If this summary information is not exactly the same at every caresite, then there must be missing, incomplete or inaccurate information in the medical records at the various caresites that a patient visits. It is these disparities that lead to misdiagnoses, inappropriate medications, duplicate tests, unnecessary ER visits and hospitalizations, and medical-legal issues.
In outpatient settings across the country, the medical summaries of about 2.8 million people are being updated every day. Every time new diagnosis, procedure or medication information is entered into a patient’s record at any caresite, that information becomes the new reality for the patient, and it negates the accuracy and the reliability of the information that sits in the medical records at all of the previous caresites that the patient has visited.
By contrast, an average of only 98,000 people are being discharged from the nation’s 6,200 hospitals every day — that’s an average of only 16 patients per hospital per day. Despite the massive amount of data that is collected in these hospital IT systems, it is only the discharge diagnoses, procedures and medications that actually update a patient’s summary sheet. Because the ratio of outpatient to inpatient encounters is 96% to 4%, a hospitalization summary bears no more weight than any other single caresite encounter from the standpoint of a patient’s ongoing medical care.

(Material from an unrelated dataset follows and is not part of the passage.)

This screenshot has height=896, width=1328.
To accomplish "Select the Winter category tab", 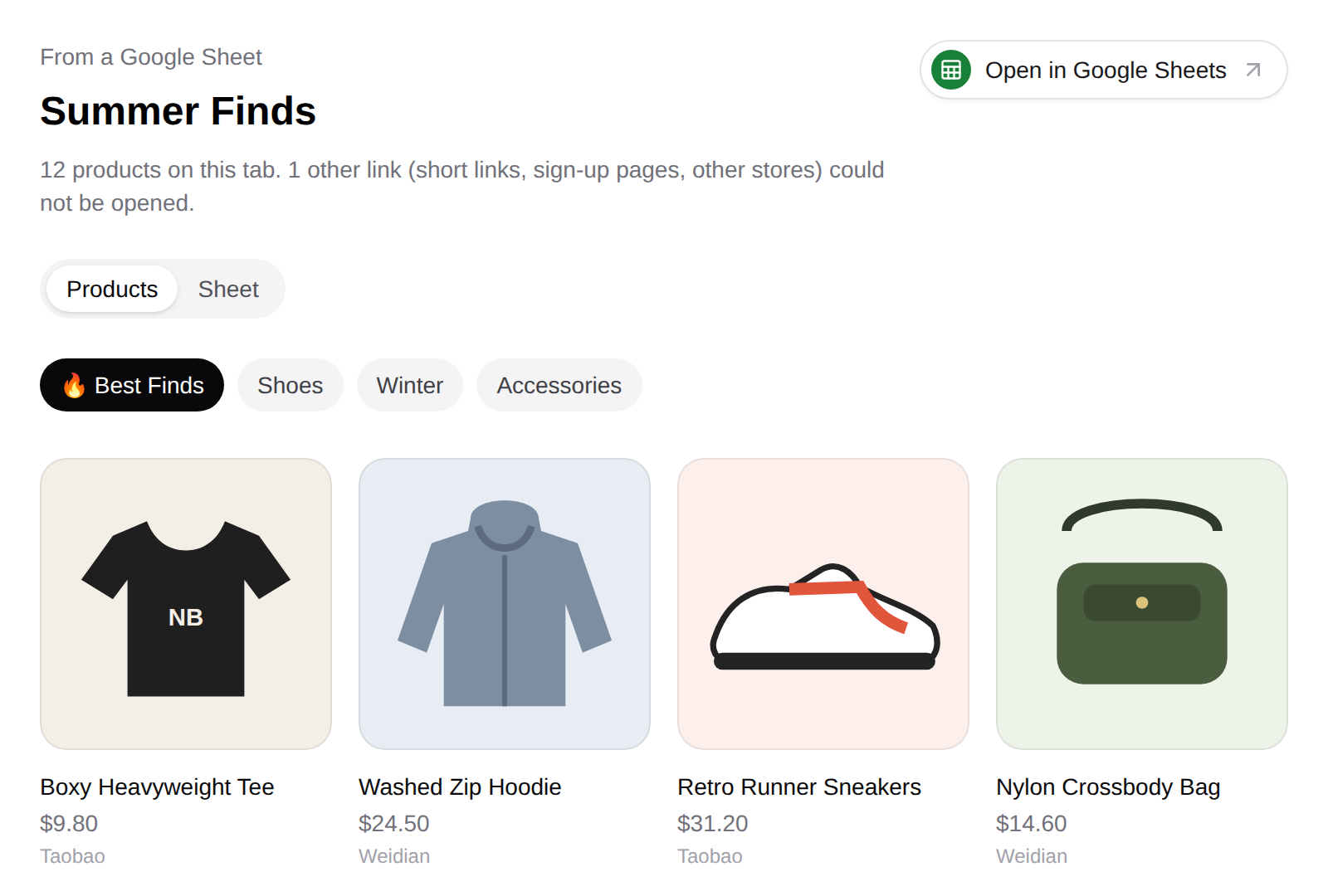I will click(x=410, y=385).
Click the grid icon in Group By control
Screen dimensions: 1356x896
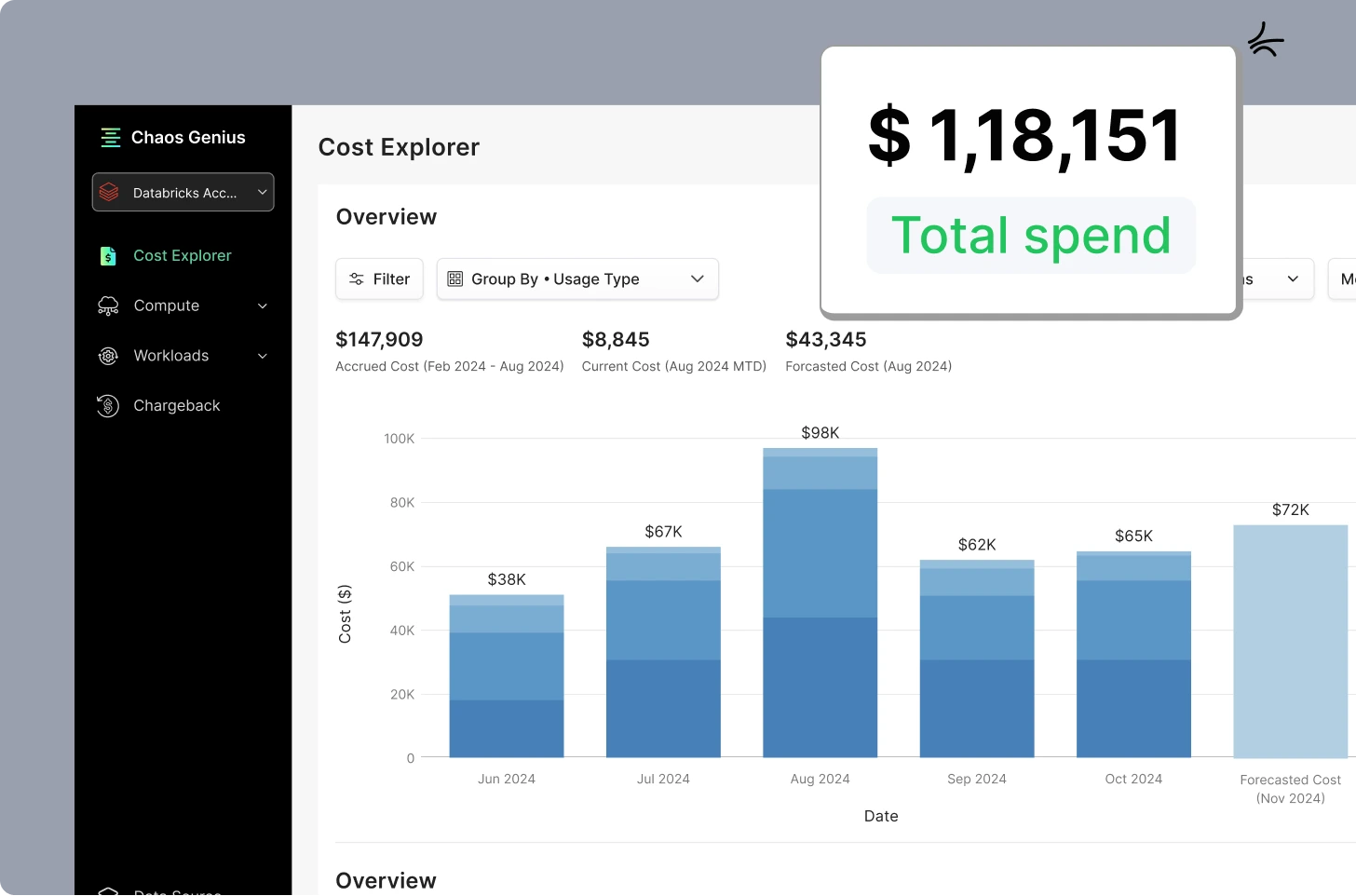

The problem of getting hospital discharge data into the hands of a patient’s outpatient caregivers is well documented and bemoaned, but little attention is given to the problem on the intake side — how do you get comprehensive and reliable outpatient data into the hands of hospital-based physicians?
Every emergency room physician, hospitalist, anesthesiologist, radiologist and pathologist knows that there are many instances where having access to the information in a patient’s comprehensive outpatient record would significantly improve the quality of their hospital-based care.
Based on the 96:4 ratio of outpatient to inpatient encounters, it is much more likely that hospital-based physicians would need information from a patient’s outpatient record in order to provide the best care, than outpatient physicians would need information from a patient’s relatively rare hospitalization record.
A Coordinated Medical Record system serves as a single point-of-contact for updating every patient’s medical record, whether the updates come from the high volume outpatient or the low volume inpatient side. In this capacity, this type of system assures that all caregivers are always working from the same baseline of clinical information, thus avoiding the disparities that invariably exist among fragmented information systems, and the resulting clinical and financial problems that the disparities causes.
Despite the best patient-focused intentions of its executives, a hospital’s financial picture benefits by default from the very problems that a Coordinated Medical Record system is designed to alleviate. Misdiagnoses and inappropriate medications invariably lead to additional tests, procedures, ER visits and hospitalizations — all to the financial benefit of the hospital and its affiliated diagnostic and therapeutic services centers.
The establishment of a Coordinated Medical Record system in any healthcare community across the country is more likely to be driven by the community’s physicians and employers rather than by the C-suite executives of the local hospital-based systems.